| WHAT YOU ARE ASKED TO DO |
Your copy of the lines below must match them exactly and contain no images.

| INPUT RECORDS |
# # #

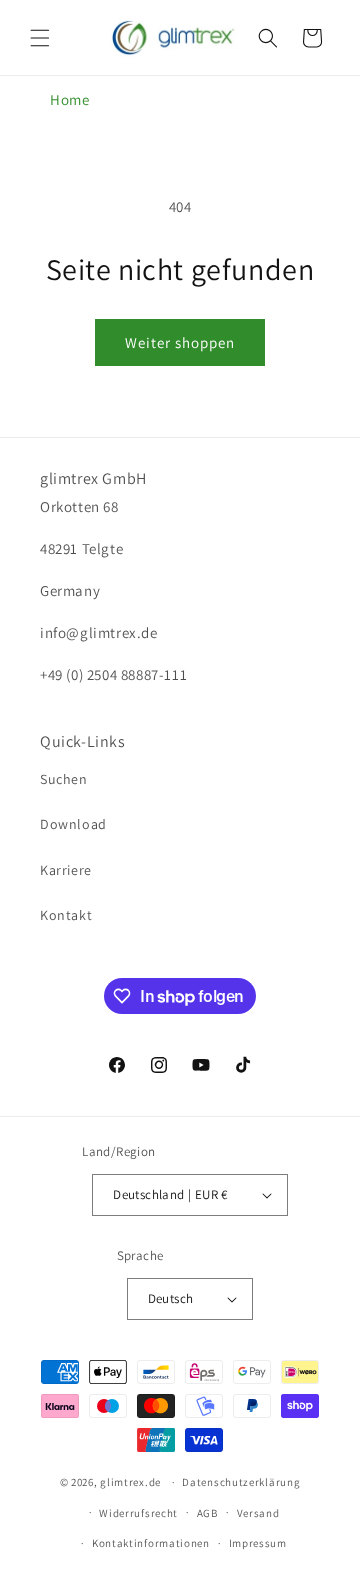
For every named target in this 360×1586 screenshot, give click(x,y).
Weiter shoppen (180, 342)
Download (73, 824)
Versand (258, 1513)
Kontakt (66, 915)
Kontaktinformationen (151, 1543)
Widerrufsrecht (138, 1513)
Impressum (258, 1543)
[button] (40, 38)
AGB (207, 1513)
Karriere (66, 870)
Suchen (64, 779)
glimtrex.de (130, 1482)
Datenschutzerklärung (241, 1482)
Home (69, 99)
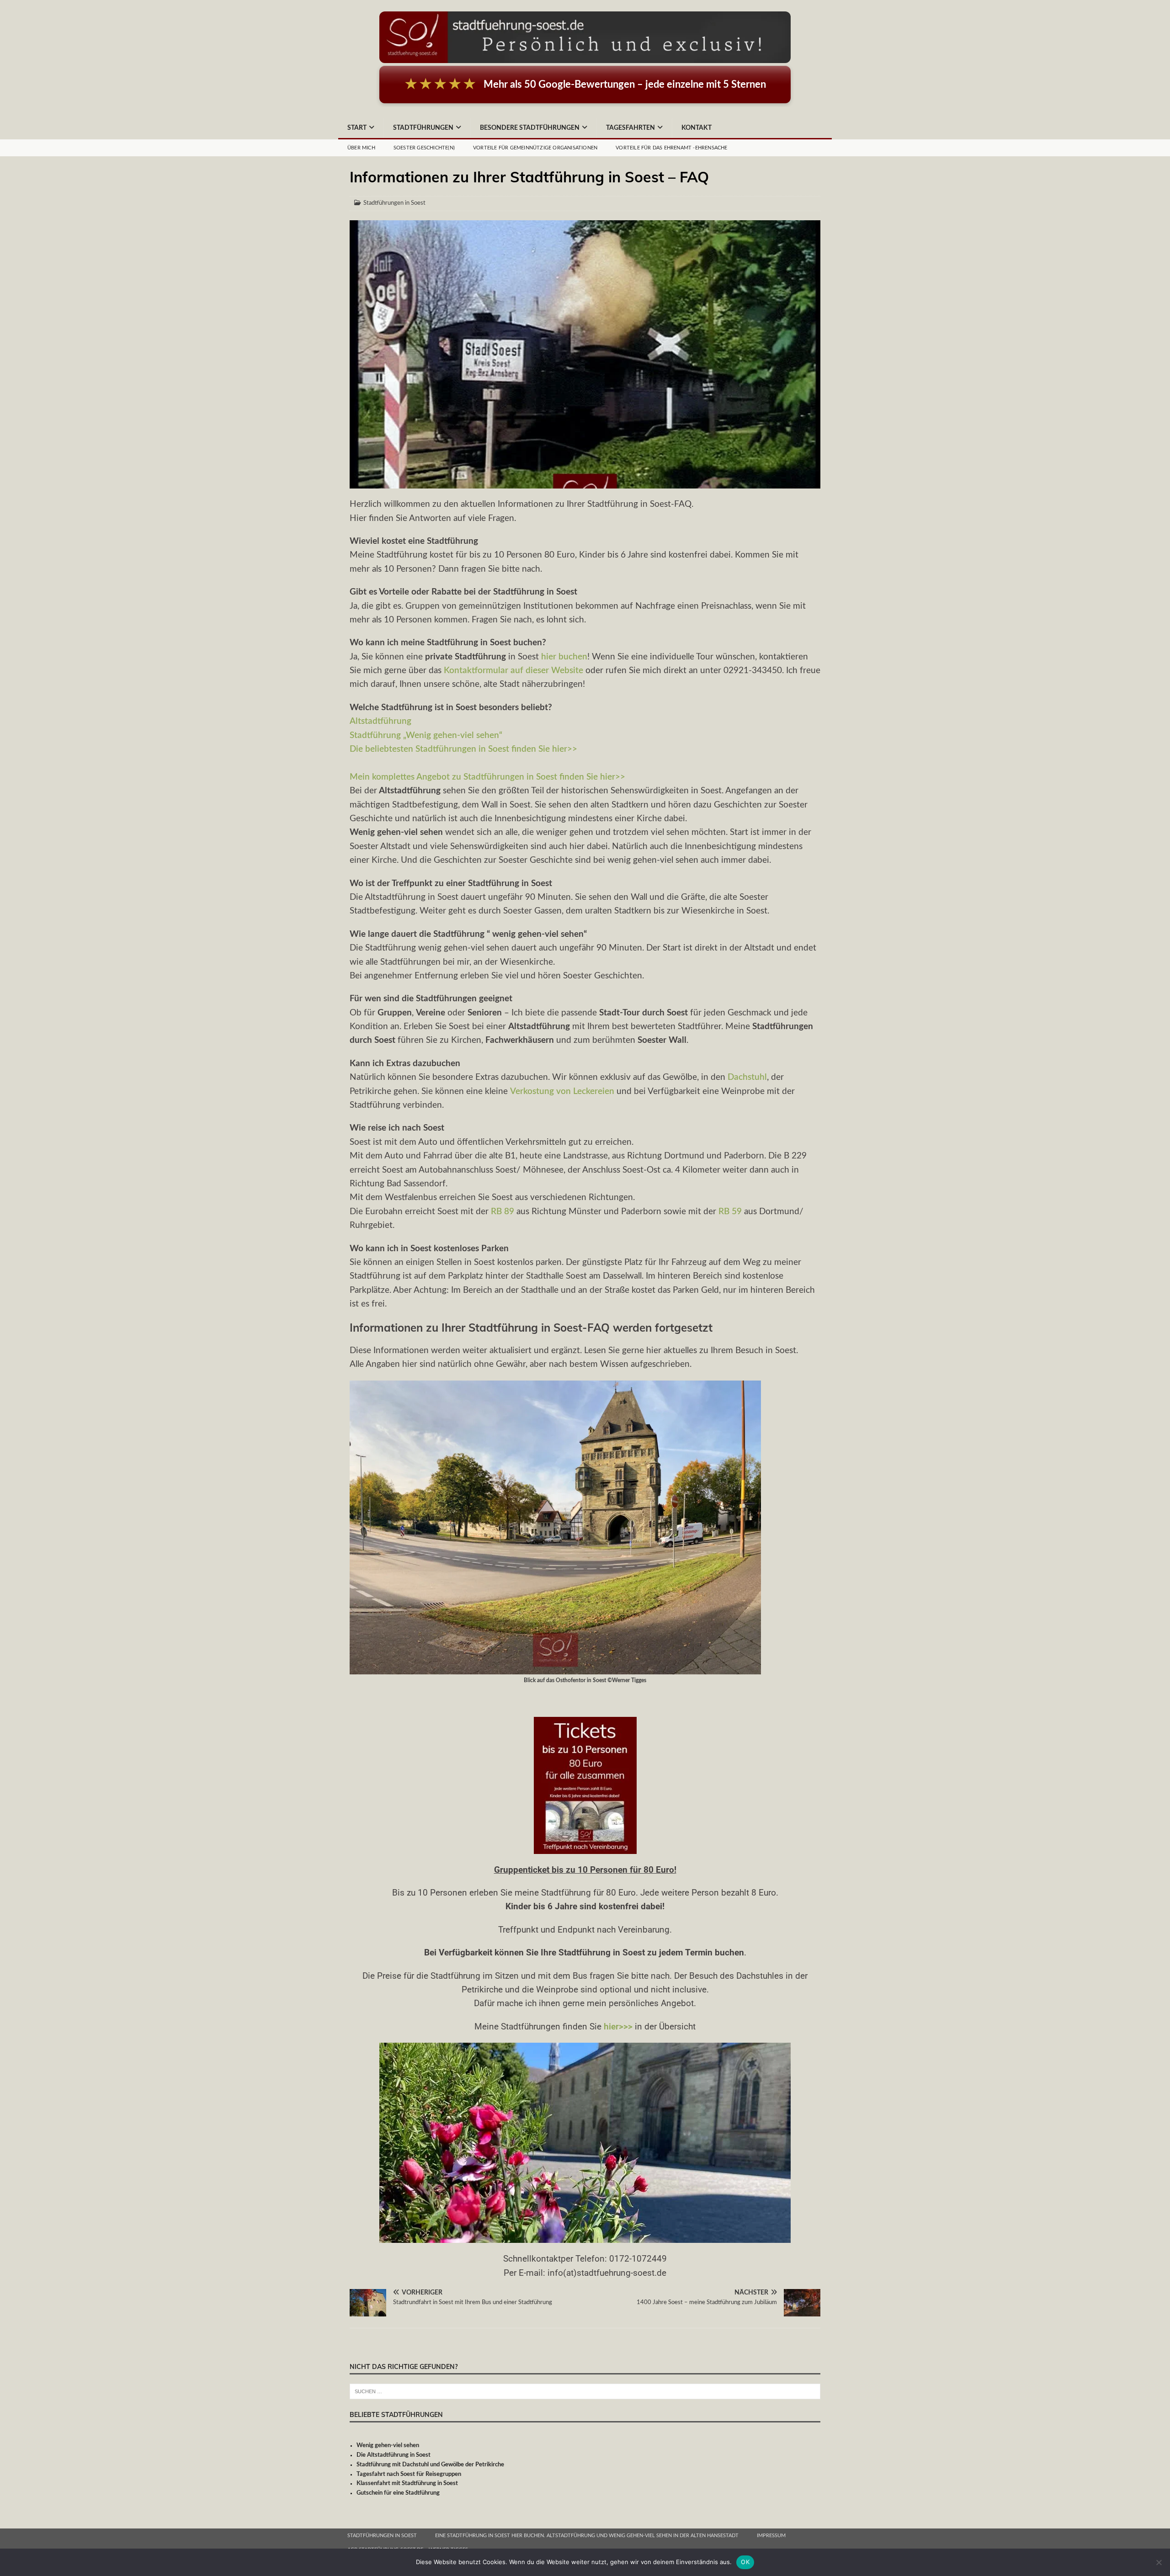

# # #

| WRITTEN RESPONSE |
For every named target in this 360×1586 screenshot, give click(x,y).
Weiter shoppen (180, 342)
Download (73, 824)
Versand (258, 1513)
Kontakt (66, 915)
Kontaktinformationen (151, 1543)
Widerrufsrecht (138, 1513)
Impressum (258, 1543)
[button] (40, 38)
AGB (207, 1513)
Karriere (66, 870)
Suchen (64, 779)
glimtrex.de (130, 1482)
Datenschutzerklärung (241, 1482)
Home (69, 99)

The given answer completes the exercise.